- [PROBLEM DETAILS] Which lines of the listing below contain the string "checkbox", with case counting? Gather and copy each of those lines.

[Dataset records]

━━━━━━━━━━━━━━━━━━━━━━━━━━━━━━

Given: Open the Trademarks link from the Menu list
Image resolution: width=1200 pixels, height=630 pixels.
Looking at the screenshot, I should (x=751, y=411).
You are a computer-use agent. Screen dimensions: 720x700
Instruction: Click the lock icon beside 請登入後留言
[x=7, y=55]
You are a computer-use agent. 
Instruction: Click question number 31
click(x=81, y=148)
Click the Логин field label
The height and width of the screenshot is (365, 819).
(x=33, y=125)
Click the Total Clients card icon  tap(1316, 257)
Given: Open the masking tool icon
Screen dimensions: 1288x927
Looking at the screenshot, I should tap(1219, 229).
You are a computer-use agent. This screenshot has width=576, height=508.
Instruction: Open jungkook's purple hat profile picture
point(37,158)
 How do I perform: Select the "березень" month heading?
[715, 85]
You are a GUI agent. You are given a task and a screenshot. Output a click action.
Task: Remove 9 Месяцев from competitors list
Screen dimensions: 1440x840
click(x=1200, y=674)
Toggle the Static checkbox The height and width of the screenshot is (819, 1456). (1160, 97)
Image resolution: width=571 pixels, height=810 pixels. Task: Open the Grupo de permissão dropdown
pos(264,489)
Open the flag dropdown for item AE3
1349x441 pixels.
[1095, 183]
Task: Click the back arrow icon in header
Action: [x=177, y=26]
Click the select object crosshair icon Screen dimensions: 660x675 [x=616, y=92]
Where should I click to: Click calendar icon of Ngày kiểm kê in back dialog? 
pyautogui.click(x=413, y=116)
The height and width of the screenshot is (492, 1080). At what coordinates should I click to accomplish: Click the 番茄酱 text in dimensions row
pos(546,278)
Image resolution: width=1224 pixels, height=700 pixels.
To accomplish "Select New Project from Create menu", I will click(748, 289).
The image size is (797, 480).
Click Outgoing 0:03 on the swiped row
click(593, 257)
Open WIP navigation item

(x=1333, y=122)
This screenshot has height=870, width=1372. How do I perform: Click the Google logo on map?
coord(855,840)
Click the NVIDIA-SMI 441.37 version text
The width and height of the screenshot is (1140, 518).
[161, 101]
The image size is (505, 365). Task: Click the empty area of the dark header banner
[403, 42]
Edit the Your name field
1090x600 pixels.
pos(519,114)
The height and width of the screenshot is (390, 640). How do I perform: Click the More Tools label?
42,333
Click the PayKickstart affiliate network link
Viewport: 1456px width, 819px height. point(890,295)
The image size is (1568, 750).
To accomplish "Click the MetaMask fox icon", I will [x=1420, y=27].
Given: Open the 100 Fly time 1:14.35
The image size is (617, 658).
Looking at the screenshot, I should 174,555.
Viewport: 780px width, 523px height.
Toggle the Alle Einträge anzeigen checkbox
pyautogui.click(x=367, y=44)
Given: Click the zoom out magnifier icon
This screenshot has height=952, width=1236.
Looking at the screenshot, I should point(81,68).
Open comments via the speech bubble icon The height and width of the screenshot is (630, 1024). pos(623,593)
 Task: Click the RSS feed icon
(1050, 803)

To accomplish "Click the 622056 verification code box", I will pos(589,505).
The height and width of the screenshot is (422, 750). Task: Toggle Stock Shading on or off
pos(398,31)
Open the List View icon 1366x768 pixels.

━━━━━━━━━━━━━━━━━━━━━━━━━━━━━━

- [OUTPUT FOR THIS TASK]
Toggle the Static checkbox The height and width of the screenshot is (819, 1456). (1160, 97)
Toggle the Alle Einträge anzeigen checkbox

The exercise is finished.